Hablar mucho y decir poco; a eso nos han (mal)acostumbrado. Vacunados contra la demagogia, son cada vez más las personas que consideran un suplicio acudir a actos oficiales; un viacrucis para los oídos y la inteligencia, taladrados por frases simplonas y repetitivas; intervenciones de personajes en guayaberas salpicadas de genuflexiones gramaticales que sirven más bien de arrullo. No es que a los diputados les haya picado la tse tse, sino que nadie aguanta, ni ellos, una sesión de sus discursos.

Los políticos se han convertido en derviches que dan vueltas y vueltas sobre un mismo punto sin llegar a nada, pensando que, digan lo que digan, sus departamentos de comunicación sintetizarán la sinrazón. Inmersos en una inepta “boletincracia” ahuyentan a la ciudadanía de la vida pública, alejada de sus códigos y de sus ritos. Un buen político, antes que nada, debe ser buen comunicador: directo, claro y eficaz.

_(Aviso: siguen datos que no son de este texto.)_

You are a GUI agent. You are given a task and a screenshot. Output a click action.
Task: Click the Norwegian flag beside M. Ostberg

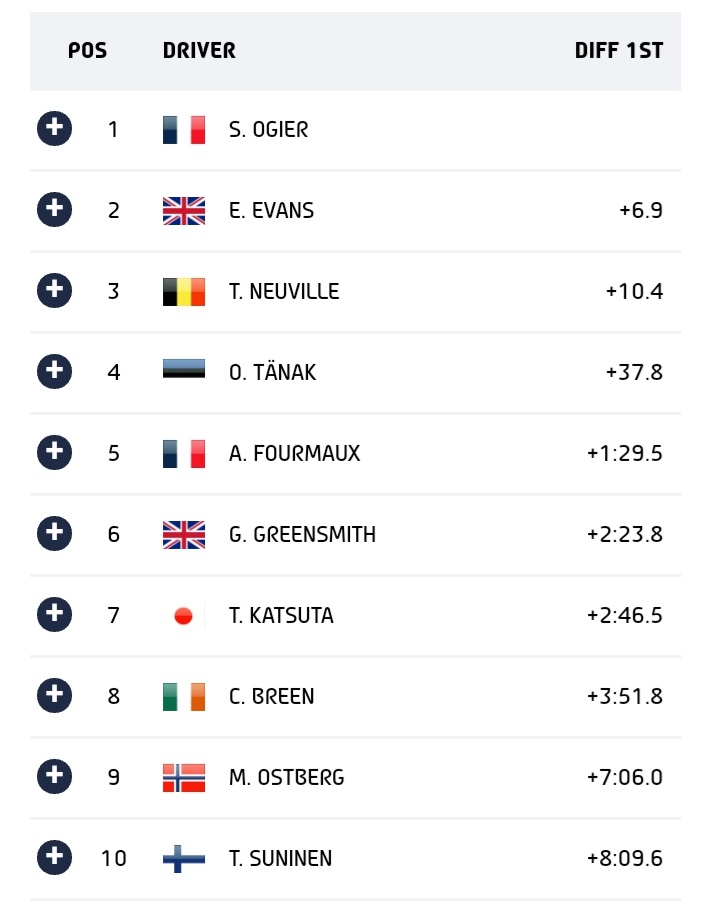point(184,778)
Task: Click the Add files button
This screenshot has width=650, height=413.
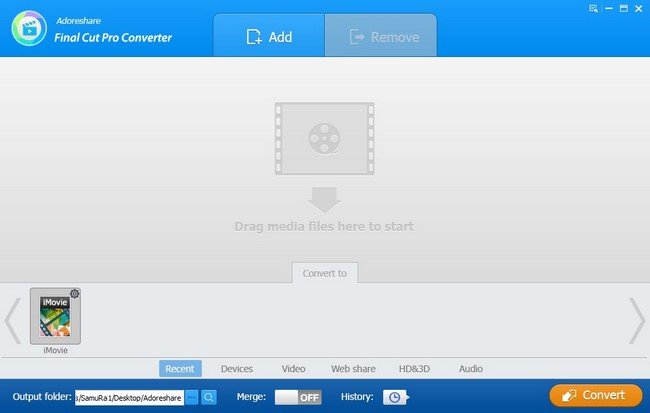Action: pos(268,37)
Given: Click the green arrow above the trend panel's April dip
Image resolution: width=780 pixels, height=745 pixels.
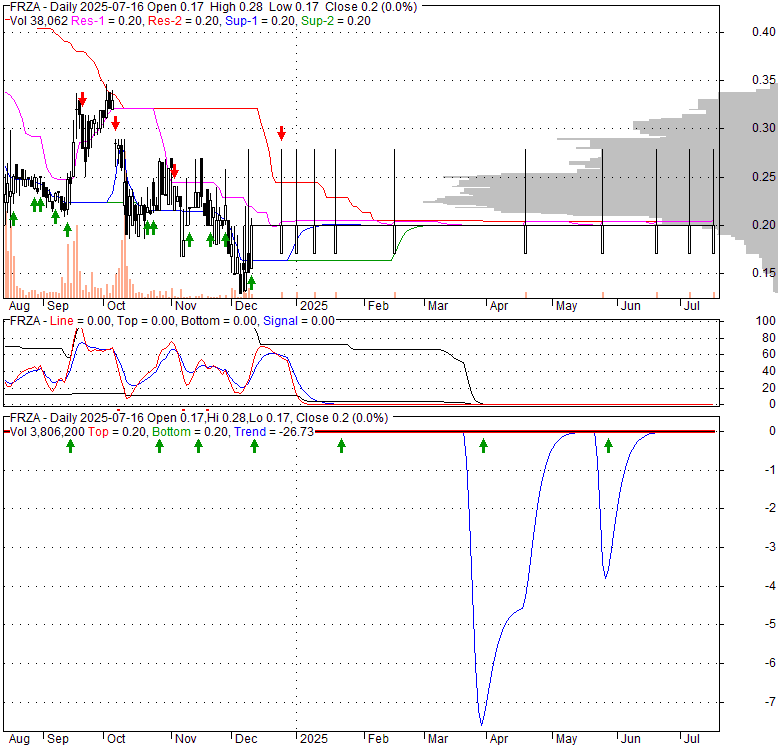Looking at the screenshot, I should tap(483, 445).
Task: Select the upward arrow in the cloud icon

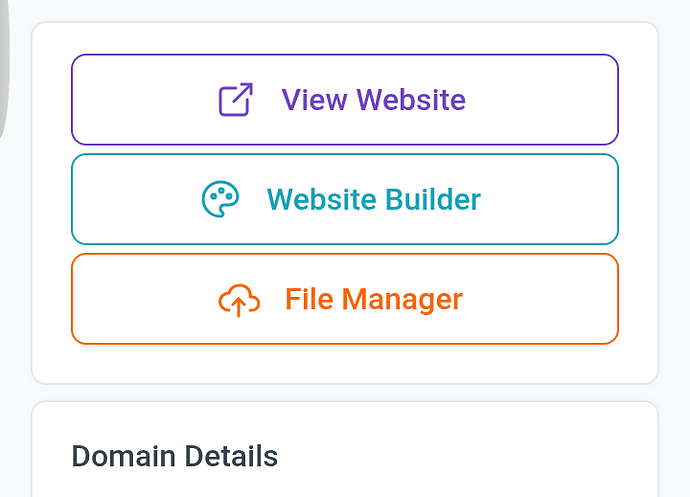Action: pos(239,303)
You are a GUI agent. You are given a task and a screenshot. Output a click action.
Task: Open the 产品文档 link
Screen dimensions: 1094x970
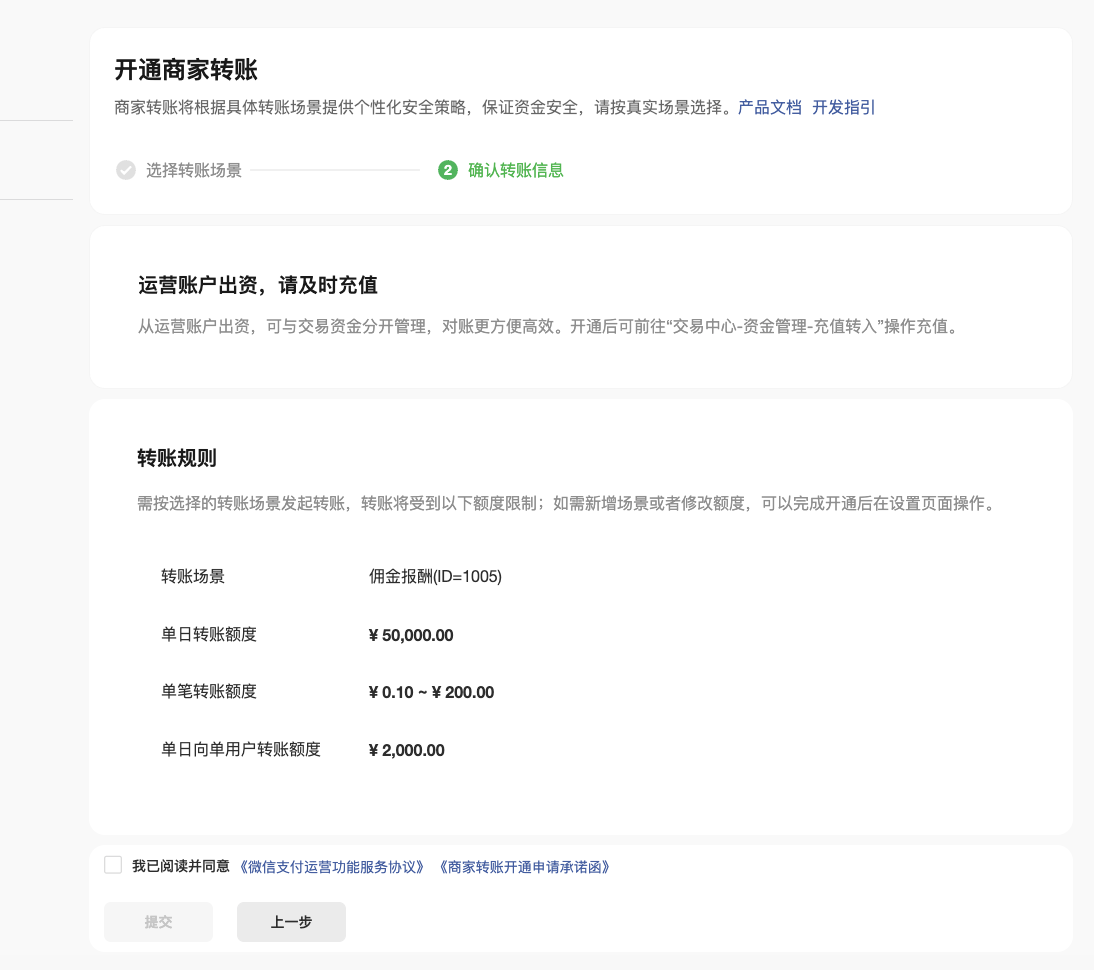tap(769, 107)
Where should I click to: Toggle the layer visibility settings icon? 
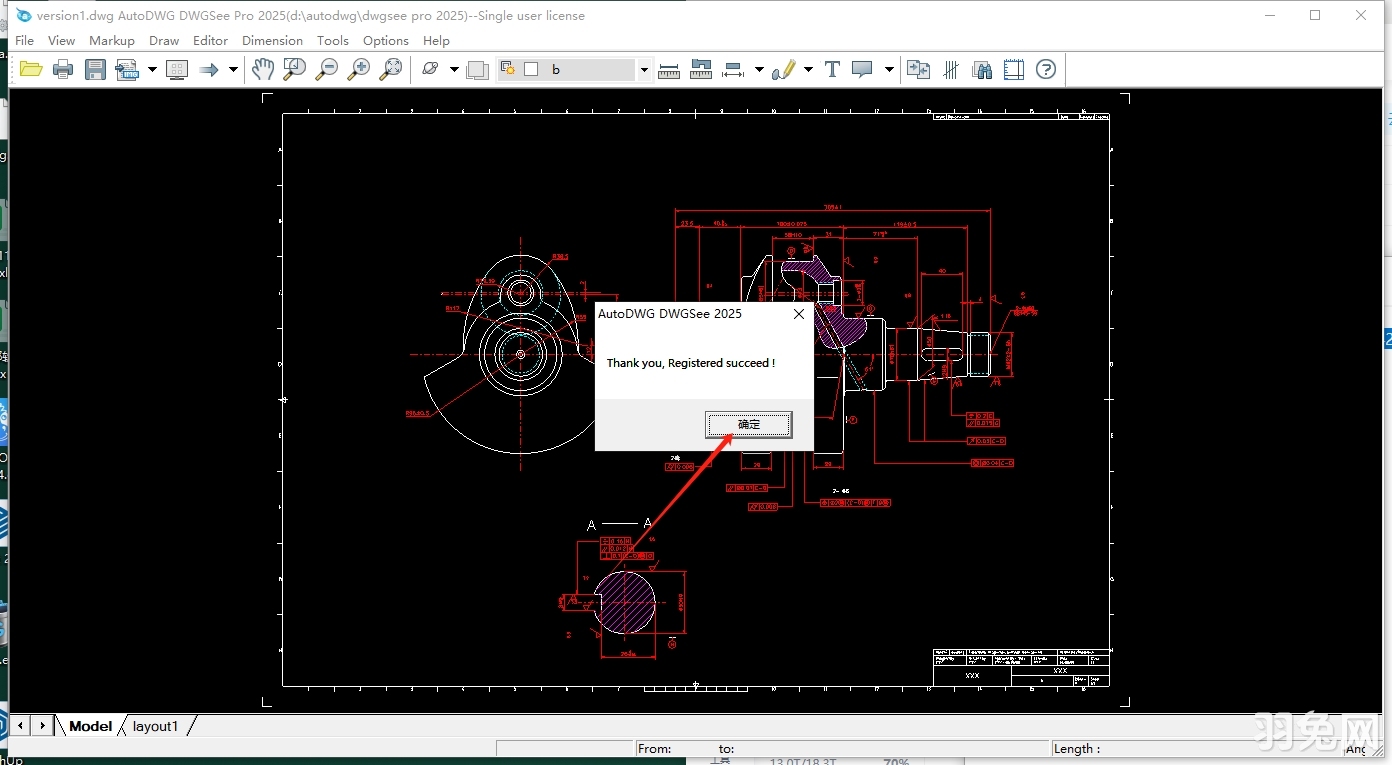pyautogui.click(x=508, y=69)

Por eso creo que es un muy buen primer paso para combatir al mosco que nos quita el sueño y nos provoca escalofríos —literales y metafóricos— reconocer que la mejor forma de hacerlo es con acciones para «informar, difundir, comunicar…». A los políticos ya les cayó el veinte, pero ¿también a sus encargados de comunicación? Creemos que, paradójicamente, serán un hueso más duro de roer, principalmente porque esto implica hacer algo nuevo, repensar la estrategia, redistribuir los esfuerzos y la pauta. Implica horas y horas de estudio o, por lo menos, leer las trescientas palabras de Lincoln. Y eso ya es mucho para algunos.

***
Lectura recomendada para políticos locuaces: ¿Me hablas a mí?: La retórica, de Aristóteles a Obama, de James Leith, publicado por editorial Taurus. El discurso hace que los gobiernos triunfen o caigan, que los delincuentes sean condenados o liberados y que hombres adultos y sensatos marchen decididos hacia las ametralladoras. La retórica es lo que convence y engatusa, inspira y embauca, entusiasma y engaña.